The Dinner Game (1998)

Quartile rating: 8/10 · 1 rating

For Pierre Brochant and his friends, Wednesday is “Idiots' Day”. The idea is simple: each person has to bring along an idiot. The one who brings the most spectacular idiot wins the prize. Tonight, Brochant is ecstatic. He has found a gem. The ultimate idiot, “A world champion idiot!”. What Brochant doesn’t know is that Pignon is a real jinx, a past master in the art of bringing on catastrophes...

The Quartile Take

Le Dîner de Cons is a masterclass in French farce — the plot is a beautifully constructed chain of escalating catastrophes, with each new complication arising organically from the last. The writing (Veber adapting his own stage play) is razor-sharp and the comedic timing is impeccable. Thierry Lhermitte and Jacques Villeret are perfectly matched, with Villeret's Pignon being one of the great comic creations of 1990s French cinema.
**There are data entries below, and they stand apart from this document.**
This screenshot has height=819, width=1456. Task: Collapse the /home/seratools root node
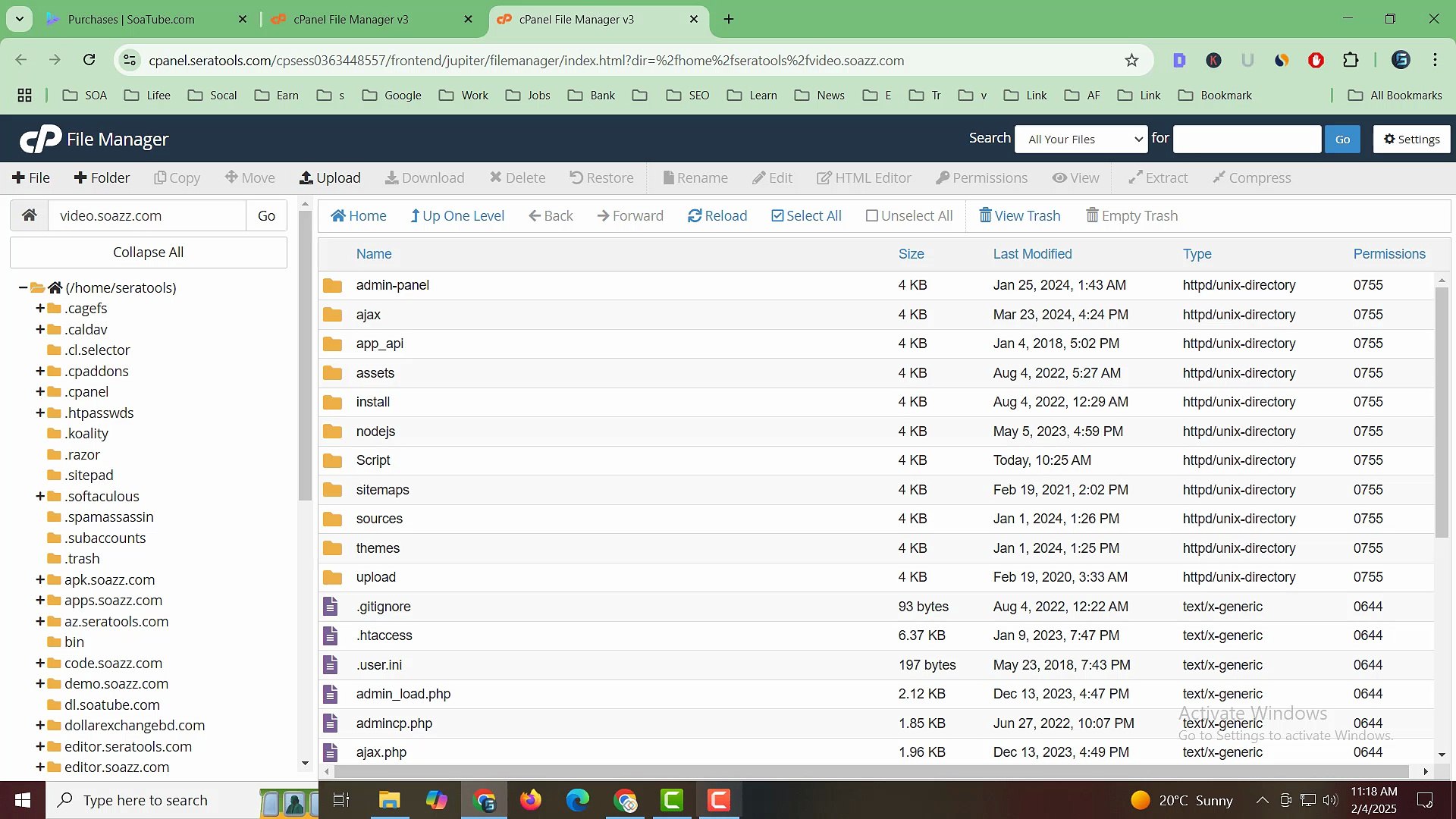(x=24, y=288)
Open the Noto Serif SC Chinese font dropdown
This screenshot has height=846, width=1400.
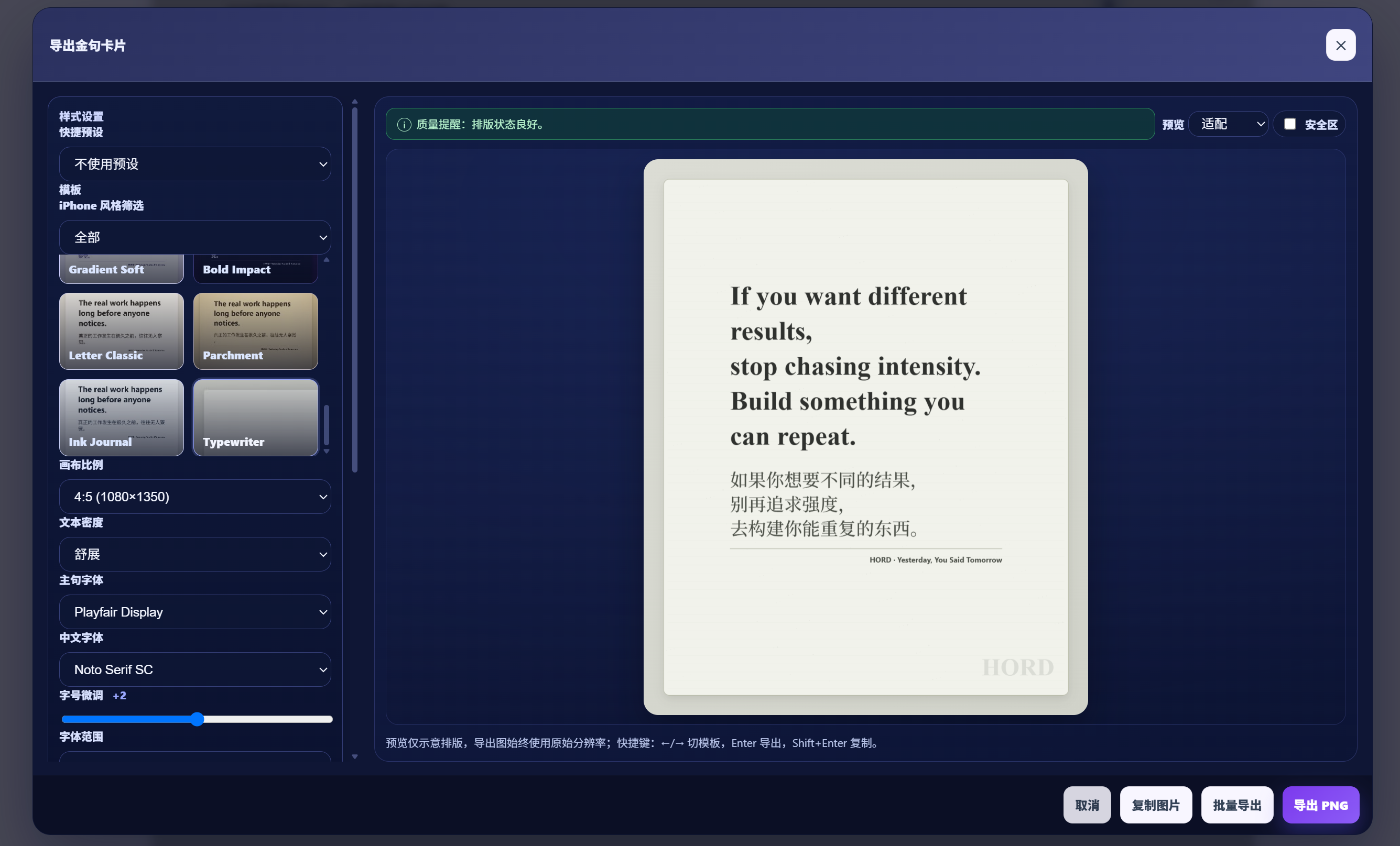coord(195,669)
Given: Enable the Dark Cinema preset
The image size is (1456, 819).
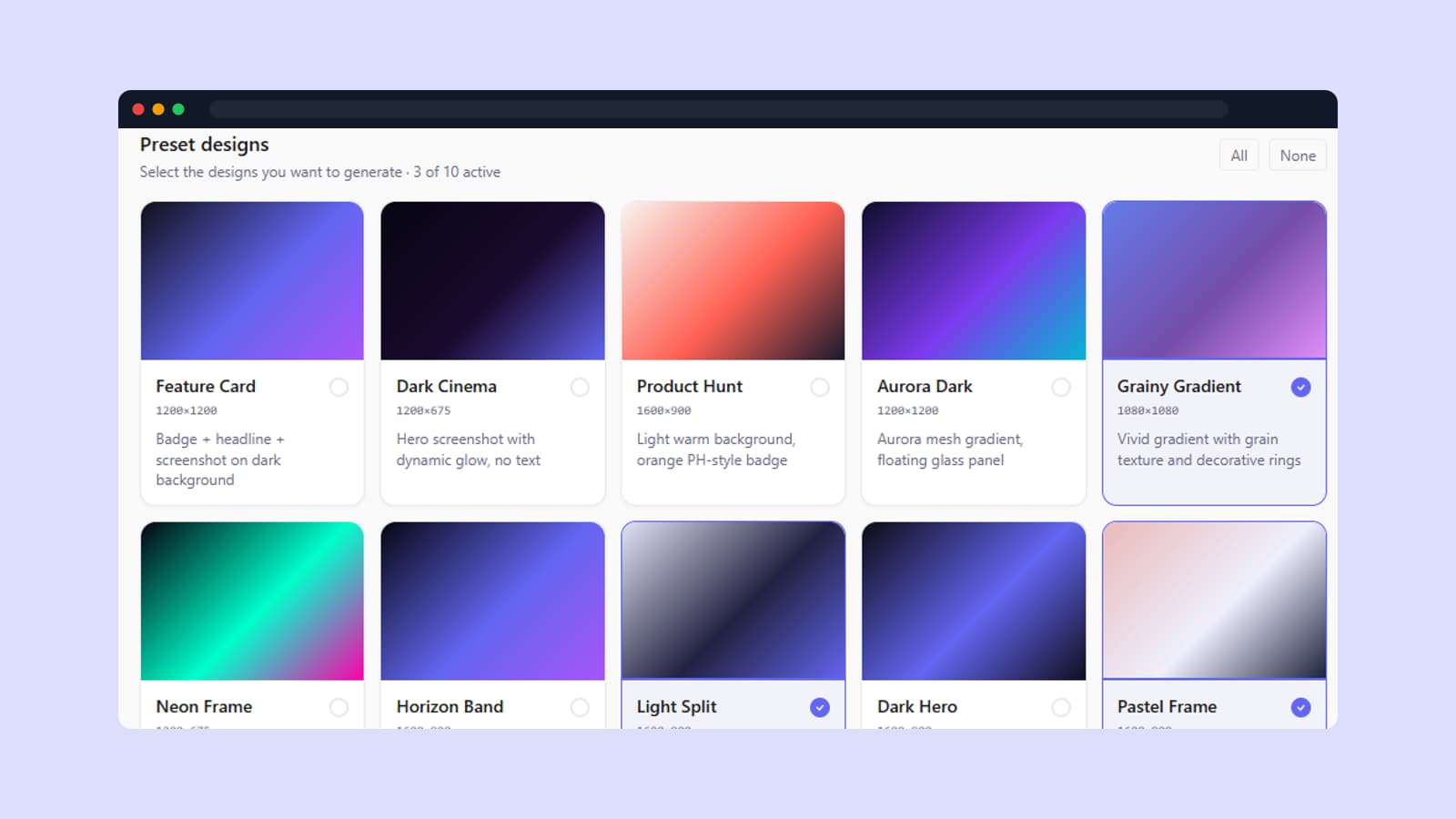Looking at the screenshot, I should pos(580,387).

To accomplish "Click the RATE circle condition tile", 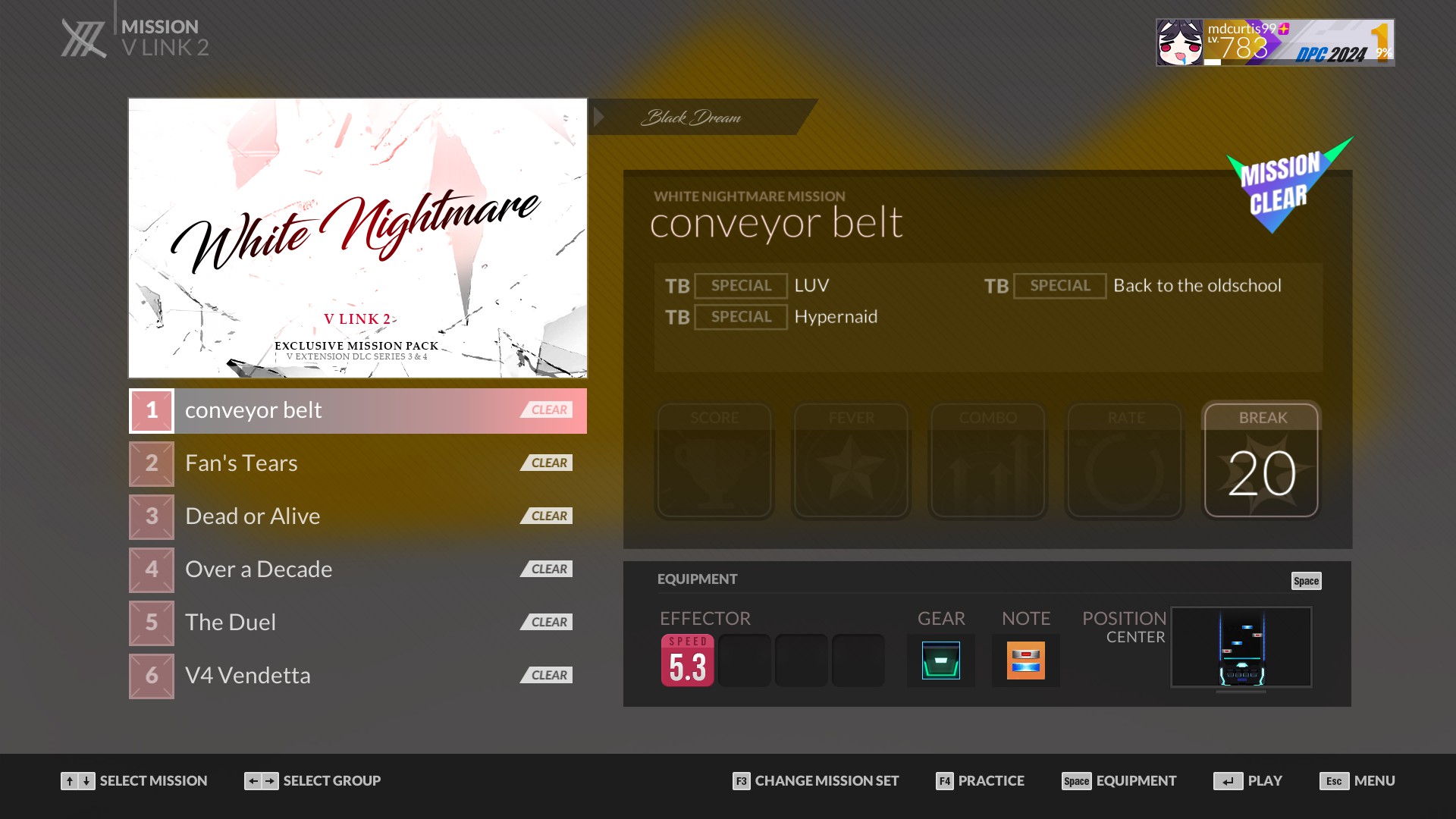I will tap(1125, 460).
As a film adaptation of a stage play, the cinematography is functional and unremarkable — mostly interior shots with little visual ambition. The premise of mocking 'idiots' for sport has a clever moral inversion built in, though the theatrical origins keep it from feeling wholly cinematic or wildly novel. The ending provides satisfying comic resolution but doesn't fully transcend the theatrical framework it emerged from.